Halifax County High School freshman JD Cunningham has been busy since the beginning of 2020 competing on the Hurricane Junior Golf Tour (HJGT) while staying at the Junior Players Golf Academy (JPGA) and improving his golf game. The practice recently paid off when Cunningham won first-place in the Greensboro Jr. Open at the Greensboro National Golf Course October 17-18. Cunningham shot 75-82 for a weekend score of 157 and won the tournament by eight strokes.
Cunningham has competed in seven events this year on the HJGT that took place in Hilton Head, South Carolina where he is staying at the JPGA as well as tournaments in Florida and North Carolina. With his win at the Greensboro Jr. Open Cunningham has now qualified for the Tournament of Champions Tournament that will be held Dec. 5-6 in Winter Garden, Florida at the Orange County National Golf Club. The tournament is hosted by the American Junior Golf Association (AJGA) and will feature golfers from across the United States.
Golfers do not have to qualify to be a part of the HJGT, but in order for a golfer to get to elite tournaments that are invite only, they have to earn points in their HJGT tournaments to improve their rankings.
“I feel excited. I have never experienced that before, it is going to be exciting to see what will happen because there are going to be kids from all over the United States,” Cunningham said about going to the Tournament of Champions in December.
Cunningham plays in the Will Smith division that is for boys 14-15 years old and each tournament with the HJGT features around 10 golfers, but there are 439 golfers around the country in his division. With his win in Greensboro, Cunningham is now ranked 29th in the country out of the 439 golfers in the division.
His first event on the HJGT was back in early January at the Bluffton Junior Open where he finished in fifth place. For Cunningham, competing in the tournaments at first was quite intimidating.
“It was real hard because at the Hurricane events they call your name and stuff at the beginning of the events,” Cunningham said.
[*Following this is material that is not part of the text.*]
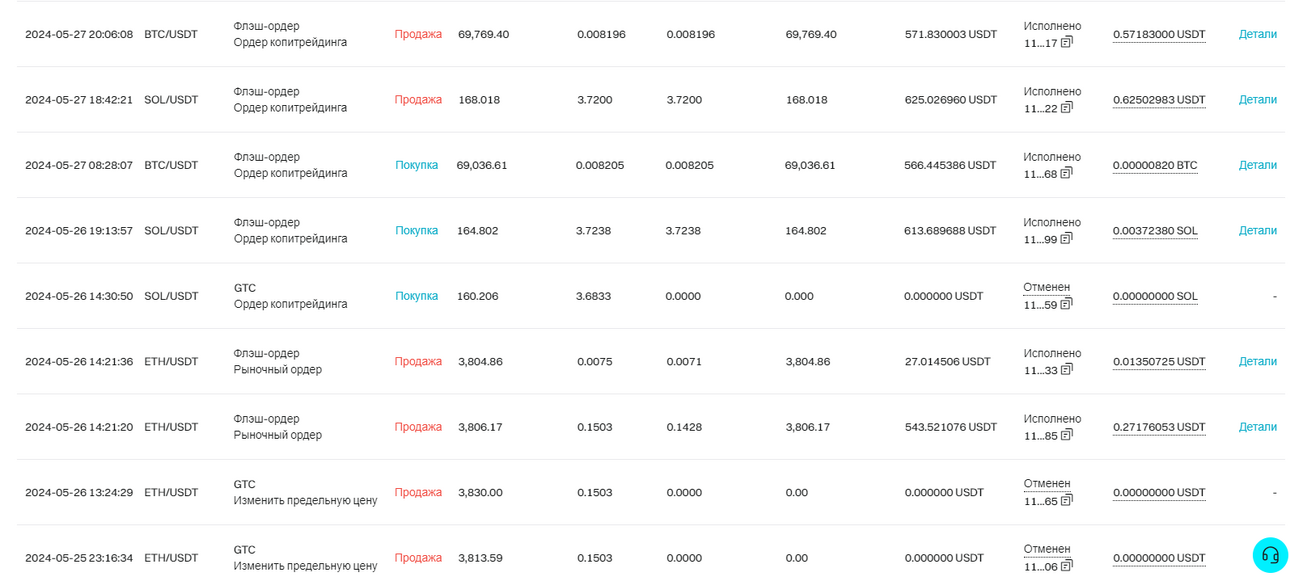Copy cancelled order ID 11...59 icon
Image resolution: width=1290 pixels, height=581 pixels.
[x=1067, y=304]
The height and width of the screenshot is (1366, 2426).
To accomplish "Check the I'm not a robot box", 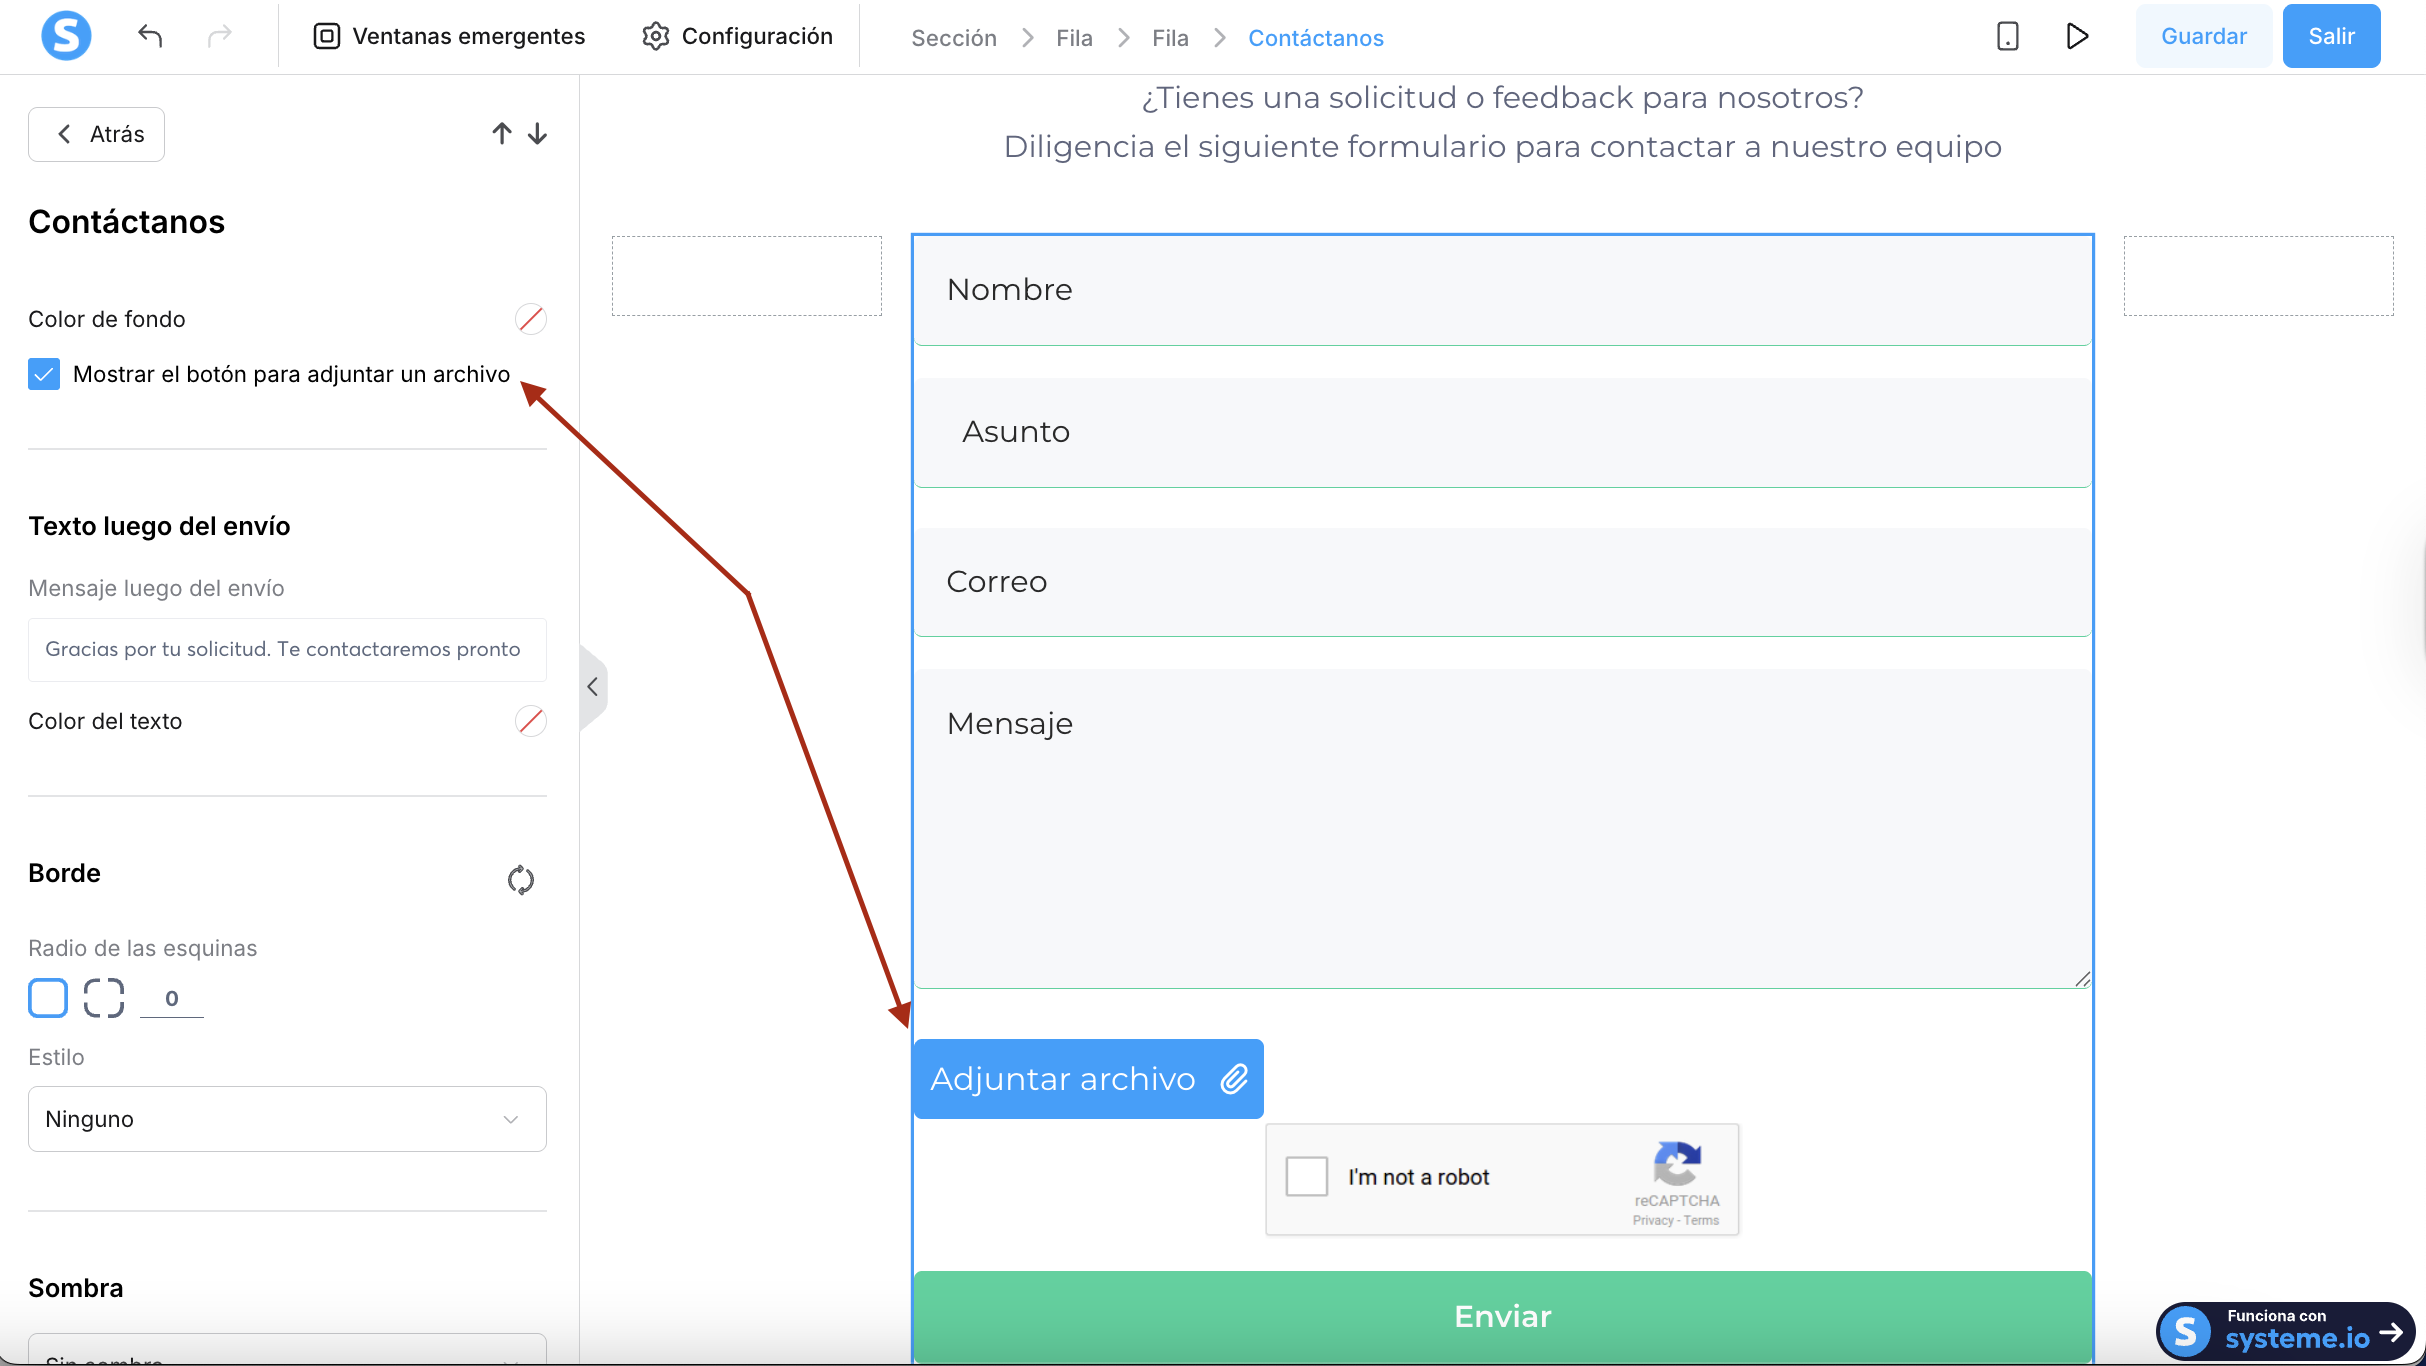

In one of his earlier tournaments on the tour Cunningham finished in last place and began to question if he belonged, but he decided to use that finish as a learning experience going forward.
“I felt that even though I came in dead last I learned more than if I had come in first, and I liked the fact that I learned a lot from it,” he said.
He admitted that he was scared in those first couple of tournaments and really didn’t know what was happening, but as he got more comfortable with the format and other things going on, he began to settle down and play the golf he knew he could play.
“I just come out there to have fun and focus on playing it smart,” Cunningham said about playing his brand of golf. “I don’t focus on my golf swing too much because if I focus on that it messes me up,” he added.
One big difference in the HJGT and playing in local tournaments or middle school matches is that he plays 36 holes of golf over a weekend tournament. That’s 18 holes each day compared to many one-day nine-hole tournaments and matches locally. He also had to get used to the length of the courses compared to others he has played as well as the windy conditions that come with playing on beach courses.
After the first day of the Greensboro Jr. Open, Cunningham held an eight-stroke lead, which is the same margin of victory he held after the final day of the tournament. When asked about how he handles a lead like that after one day, and having to come back and play 18 more holes of golf, Cunningham says that he tries not to pay attention to the score at all while he is on the course.
“I don’t look at my score. Even though I have to put it in during the match I don’t count it in my head or anything because I feel like if I look at the scorecard I will have too many goals that I have to set up,” he said. “I remember in one tournament I was in first place the first day and I looked at the scorecard and I messed it up the second day,” he added.
Cunningham has aspirations to play Division 1 college golf in the future and wants to go to either Duke or Wake Forest. If Cunningham continues to improve and gets invited to other elite amateur tournaments a win in one of those tournaments will get him much closer to his dream of playing Division 1 golf.
Next up on the schedule for Cunningham is the Hilton Head Junior Classic at Palmetto Dunes Golf Club on Nov. 7-8.